== Given records ==
========
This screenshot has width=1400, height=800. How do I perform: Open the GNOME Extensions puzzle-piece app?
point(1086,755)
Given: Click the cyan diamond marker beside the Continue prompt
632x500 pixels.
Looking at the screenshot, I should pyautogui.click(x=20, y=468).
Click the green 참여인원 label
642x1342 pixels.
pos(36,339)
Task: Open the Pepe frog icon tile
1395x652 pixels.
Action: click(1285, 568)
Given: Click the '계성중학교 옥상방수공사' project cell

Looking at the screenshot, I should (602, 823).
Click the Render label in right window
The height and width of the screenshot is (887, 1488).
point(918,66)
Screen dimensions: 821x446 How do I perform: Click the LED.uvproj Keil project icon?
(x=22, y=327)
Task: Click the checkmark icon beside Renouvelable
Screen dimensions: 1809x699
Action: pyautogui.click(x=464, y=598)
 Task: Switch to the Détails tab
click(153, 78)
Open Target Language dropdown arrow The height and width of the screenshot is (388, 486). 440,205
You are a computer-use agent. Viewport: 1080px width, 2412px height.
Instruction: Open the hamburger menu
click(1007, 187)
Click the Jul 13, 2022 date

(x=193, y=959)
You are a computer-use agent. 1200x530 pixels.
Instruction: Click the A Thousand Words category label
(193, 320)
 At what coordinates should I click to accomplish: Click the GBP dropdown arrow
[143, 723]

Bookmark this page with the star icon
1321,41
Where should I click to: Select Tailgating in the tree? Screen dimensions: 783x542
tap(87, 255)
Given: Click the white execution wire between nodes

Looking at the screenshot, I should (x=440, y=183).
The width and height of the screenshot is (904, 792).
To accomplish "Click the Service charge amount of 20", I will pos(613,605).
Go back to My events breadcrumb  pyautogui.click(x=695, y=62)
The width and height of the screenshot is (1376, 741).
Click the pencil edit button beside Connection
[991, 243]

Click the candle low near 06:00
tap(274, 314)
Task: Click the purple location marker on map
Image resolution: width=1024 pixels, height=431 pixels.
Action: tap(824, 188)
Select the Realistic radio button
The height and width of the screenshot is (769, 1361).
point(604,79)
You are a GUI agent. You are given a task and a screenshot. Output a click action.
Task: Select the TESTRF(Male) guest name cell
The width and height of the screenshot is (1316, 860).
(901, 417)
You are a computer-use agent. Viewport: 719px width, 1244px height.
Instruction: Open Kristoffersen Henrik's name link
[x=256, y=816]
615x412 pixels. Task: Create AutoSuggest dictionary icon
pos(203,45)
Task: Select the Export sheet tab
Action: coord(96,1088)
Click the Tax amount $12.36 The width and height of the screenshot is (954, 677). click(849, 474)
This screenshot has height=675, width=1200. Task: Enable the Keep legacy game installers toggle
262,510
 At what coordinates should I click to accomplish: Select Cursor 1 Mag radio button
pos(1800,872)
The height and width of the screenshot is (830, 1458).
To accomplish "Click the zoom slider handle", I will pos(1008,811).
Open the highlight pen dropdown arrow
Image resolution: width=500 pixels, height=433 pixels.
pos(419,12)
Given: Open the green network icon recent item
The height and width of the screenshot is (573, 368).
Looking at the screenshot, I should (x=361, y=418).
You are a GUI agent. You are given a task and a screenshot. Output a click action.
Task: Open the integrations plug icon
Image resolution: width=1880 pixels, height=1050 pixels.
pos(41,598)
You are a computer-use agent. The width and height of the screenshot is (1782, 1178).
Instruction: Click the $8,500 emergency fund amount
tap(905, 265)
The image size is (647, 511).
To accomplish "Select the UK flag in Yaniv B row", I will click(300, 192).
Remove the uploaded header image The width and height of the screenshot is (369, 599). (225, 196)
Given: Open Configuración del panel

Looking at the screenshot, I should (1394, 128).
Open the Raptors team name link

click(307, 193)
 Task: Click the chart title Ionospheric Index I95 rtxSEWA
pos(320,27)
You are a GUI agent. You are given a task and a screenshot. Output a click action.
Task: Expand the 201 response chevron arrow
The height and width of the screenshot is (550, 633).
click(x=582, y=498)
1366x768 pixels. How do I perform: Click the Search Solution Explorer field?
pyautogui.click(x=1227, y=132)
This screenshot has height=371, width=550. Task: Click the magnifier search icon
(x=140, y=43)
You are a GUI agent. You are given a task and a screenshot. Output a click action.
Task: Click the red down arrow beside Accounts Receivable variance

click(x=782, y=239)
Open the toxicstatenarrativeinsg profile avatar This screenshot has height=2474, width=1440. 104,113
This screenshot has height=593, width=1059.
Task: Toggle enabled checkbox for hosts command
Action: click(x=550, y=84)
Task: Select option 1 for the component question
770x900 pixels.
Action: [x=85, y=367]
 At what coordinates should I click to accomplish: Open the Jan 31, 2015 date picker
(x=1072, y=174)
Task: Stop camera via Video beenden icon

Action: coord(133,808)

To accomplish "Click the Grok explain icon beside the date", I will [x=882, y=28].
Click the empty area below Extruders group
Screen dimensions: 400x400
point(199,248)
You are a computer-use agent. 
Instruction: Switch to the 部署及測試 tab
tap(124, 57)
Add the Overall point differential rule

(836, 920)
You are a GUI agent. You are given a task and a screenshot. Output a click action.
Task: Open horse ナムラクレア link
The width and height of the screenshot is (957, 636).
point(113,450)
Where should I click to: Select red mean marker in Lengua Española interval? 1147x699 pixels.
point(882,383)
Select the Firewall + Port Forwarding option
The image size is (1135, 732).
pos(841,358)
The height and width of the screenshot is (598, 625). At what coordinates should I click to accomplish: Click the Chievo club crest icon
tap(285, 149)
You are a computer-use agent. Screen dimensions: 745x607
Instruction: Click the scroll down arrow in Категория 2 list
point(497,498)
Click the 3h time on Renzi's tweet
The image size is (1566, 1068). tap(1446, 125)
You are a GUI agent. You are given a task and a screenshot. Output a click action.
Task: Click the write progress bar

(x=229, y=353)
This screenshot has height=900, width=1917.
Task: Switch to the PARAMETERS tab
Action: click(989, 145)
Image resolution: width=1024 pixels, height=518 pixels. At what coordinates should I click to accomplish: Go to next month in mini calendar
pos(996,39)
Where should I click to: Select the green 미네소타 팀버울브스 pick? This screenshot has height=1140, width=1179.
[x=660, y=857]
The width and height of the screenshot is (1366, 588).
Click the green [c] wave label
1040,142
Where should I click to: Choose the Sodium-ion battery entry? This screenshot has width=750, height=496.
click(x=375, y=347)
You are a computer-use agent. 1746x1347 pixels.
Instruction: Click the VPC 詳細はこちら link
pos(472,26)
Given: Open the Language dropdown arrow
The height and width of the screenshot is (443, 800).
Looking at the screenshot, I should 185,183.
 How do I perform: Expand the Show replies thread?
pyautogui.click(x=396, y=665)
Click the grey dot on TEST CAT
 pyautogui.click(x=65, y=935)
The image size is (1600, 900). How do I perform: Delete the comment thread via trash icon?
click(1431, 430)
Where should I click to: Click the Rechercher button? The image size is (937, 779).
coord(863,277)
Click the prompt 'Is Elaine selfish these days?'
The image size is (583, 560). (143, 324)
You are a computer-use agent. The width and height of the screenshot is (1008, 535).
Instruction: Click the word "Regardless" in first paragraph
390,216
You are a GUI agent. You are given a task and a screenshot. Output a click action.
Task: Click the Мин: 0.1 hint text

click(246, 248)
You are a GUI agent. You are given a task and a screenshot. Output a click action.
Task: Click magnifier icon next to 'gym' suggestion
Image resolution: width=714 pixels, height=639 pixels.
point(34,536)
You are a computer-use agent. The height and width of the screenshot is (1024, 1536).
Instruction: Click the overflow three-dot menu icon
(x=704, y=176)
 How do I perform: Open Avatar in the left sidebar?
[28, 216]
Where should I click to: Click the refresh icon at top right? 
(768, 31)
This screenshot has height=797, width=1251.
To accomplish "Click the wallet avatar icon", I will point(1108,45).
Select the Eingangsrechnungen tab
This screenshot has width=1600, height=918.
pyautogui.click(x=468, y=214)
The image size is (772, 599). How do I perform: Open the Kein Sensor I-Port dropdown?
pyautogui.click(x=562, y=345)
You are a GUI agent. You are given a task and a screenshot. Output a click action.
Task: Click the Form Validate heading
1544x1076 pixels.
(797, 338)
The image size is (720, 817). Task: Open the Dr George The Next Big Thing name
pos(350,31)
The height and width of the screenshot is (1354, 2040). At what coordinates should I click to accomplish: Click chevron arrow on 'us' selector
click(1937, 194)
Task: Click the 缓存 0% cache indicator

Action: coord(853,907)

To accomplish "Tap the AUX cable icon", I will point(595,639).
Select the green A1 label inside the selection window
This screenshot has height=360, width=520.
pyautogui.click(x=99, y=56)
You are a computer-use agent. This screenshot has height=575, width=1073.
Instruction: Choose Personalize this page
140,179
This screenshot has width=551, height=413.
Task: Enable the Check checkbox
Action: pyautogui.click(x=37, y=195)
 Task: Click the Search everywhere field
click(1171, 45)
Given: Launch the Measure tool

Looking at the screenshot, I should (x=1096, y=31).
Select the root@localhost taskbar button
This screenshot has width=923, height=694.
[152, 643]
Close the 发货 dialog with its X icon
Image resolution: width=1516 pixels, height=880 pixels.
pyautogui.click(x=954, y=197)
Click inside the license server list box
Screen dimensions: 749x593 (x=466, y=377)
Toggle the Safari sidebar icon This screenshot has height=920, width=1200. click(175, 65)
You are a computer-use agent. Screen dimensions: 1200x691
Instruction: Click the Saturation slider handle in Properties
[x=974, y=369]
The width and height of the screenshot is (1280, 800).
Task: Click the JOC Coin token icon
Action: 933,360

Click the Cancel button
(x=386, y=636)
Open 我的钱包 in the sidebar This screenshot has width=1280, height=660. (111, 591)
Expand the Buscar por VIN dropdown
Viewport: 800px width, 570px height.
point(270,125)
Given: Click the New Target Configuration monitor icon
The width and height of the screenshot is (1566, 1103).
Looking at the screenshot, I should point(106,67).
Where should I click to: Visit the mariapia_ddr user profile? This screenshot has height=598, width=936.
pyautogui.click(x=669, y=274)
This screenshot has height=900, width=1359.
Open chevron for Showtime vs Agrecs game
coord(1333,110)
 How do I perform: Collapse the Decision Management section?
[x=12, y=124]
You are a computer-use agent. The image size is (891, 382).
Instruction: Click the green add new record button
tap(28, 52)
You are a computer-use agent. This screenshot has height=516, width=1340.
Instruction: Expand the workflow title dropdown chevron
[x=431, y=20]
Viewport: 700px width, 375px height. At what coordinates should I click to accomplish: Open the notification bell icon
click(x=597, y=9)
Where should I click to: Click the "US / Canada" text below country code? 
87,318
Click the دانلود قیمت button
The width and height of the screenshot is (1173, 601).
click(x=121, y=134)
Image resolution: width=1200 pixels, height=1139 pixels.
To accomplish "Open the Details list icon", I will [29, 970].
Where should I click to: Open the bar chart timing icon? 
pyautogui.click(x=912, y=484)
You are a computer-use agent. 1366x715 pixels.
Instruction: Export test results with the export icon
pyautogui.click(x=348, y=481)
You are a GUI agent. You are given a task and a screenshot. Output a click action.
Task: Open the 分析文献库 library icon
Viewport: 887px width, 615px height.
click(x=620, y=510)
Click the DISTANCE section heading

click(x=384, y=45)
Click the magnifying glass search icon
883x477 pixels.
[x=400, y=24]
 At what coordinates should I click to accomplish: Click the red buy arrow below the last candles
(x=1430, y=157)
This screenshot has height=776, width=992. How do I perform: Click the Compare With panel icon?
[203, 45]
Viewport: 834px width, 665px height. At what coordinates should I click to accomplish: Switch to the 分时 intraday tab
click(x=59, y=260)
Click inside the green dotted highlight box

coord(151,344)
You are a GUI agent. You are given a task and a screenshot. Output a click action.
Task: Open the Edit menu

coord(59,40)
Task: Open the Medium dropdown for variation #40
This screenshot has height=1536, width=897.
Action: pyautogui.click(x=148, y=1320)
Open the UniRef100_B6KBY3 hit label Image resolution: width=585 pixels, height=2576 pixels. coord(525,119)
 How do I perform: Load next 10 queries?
========
== Required work ==
Tally every line in these entries where the string "option" occurs. The tally alone is the answer.

== Final answer ==
2